An international bike tour has added Rossland to its route.

The eighth annual WaCanId runs Sept. 12 to 17 and takes riders 595 kilometres along the International Selkirk Loop from Sandpoint, Idaho to Colville, Wash., through Rossland and Nelson to Creston, and finally back to Sandpoint.

The ride started in October 2009 with 12 riders starting from different locations including Castlegar, Nelson, Creston, Sandpoint and Newport and heading in a counter-clockwise direction. For the past four years, the ride has started from one location, headed clockwise along the loop, with more and more riders signing up.

It was the increased participation that eventually led organizers to change the route this year.

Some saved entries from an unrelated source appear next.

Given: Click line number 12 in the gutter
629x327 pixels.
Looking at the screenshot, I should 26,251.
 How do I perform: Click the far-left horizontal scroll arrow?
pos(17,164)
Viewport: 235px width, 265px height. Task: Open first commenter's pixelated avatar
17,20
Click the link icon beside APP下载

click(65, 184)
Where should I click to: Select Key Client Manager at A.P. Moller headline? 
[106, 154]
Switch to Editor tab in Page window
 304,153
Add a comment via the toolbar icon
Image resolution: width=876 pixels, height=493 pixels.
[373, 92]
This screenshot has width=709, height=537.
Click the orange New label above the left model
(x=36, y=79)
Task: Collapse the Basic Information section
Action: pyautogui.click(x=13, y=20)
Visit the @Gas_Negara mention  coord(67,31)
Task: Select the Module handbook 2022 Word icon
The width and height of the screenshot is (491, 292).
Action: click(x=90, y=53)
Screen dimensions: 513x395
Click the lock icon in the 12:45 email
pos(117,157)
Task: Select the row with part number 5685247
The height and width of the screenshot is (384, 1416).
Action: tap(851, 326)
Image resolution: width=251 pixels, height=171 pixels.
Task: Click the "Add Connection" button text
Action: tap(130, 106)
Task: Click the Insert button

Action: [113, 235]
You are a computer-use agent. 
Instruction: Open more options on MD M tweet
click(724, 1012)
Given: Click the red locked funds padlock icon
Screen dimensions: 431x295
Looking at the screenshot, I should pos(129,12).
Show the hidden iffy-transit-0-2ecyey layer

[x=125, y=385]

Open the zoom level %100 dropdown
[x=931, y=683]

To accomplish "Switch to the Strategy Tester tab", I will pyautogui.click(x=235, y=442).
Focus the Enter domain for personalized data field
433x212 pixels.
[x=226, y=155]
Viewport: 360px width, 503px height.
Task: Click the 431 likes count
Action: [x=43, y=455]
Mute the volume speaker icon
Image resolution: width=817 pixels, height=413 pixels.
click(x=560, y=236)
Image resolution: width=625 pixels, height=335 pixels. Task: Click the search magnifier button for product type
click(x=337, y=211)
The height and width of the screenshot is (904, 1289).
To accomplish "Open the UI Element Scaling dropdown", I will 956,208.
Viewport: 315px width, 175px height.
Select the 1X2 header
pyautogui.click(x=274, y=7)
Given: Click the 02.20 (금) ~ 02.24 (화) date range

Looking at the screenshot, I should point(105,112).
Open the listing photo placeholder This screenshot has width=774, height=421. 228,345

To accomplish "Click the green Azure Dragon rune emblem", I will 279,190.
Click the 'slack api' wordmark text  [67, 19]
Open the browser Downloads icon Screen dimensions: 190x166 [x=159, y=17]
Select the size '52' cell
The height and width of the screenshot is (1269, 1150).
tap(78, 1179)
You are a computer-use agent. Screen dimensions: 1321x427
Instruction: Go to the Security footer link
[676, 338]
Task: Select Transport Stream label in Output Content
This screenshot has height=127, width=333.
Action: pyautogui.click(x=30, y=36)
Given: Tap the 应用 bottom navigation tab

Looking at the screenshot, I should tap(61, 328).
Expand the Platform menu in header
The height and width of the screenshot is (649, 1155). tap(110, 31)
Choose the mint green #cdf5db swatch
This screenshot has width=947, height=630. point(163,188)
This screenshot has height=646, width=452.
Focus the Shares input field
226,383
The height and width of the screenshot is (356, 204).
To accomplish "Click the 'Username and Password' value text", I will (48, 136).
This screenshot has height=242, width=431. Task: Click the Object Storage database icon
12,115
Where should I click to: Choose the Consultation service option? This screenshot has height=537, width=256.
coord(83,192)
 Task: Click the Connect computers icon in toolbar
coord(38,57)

“We’ve slowly been growing and one of the areas that was increasingly causing us more and more difficulties was the area of Ione, [Wash.], just across the border, south of Salmo there. They don’t have enough motels and hotels to put us up,” explains Fraser East, Nelson Rotarian and a former director of the ride.

Without enough accommodations, riders either needed to be driven to neighbouring communities, some up to 24 km away, to find a room or they needed to camp.

“That in itself has got a lot of issues, because not a lot of people like to camp,” says East.

So instead of heading north from Newport through to Salmo, riders will now head west through Colville, crossing the border at Paterson and staying in Rossland instead of Trail.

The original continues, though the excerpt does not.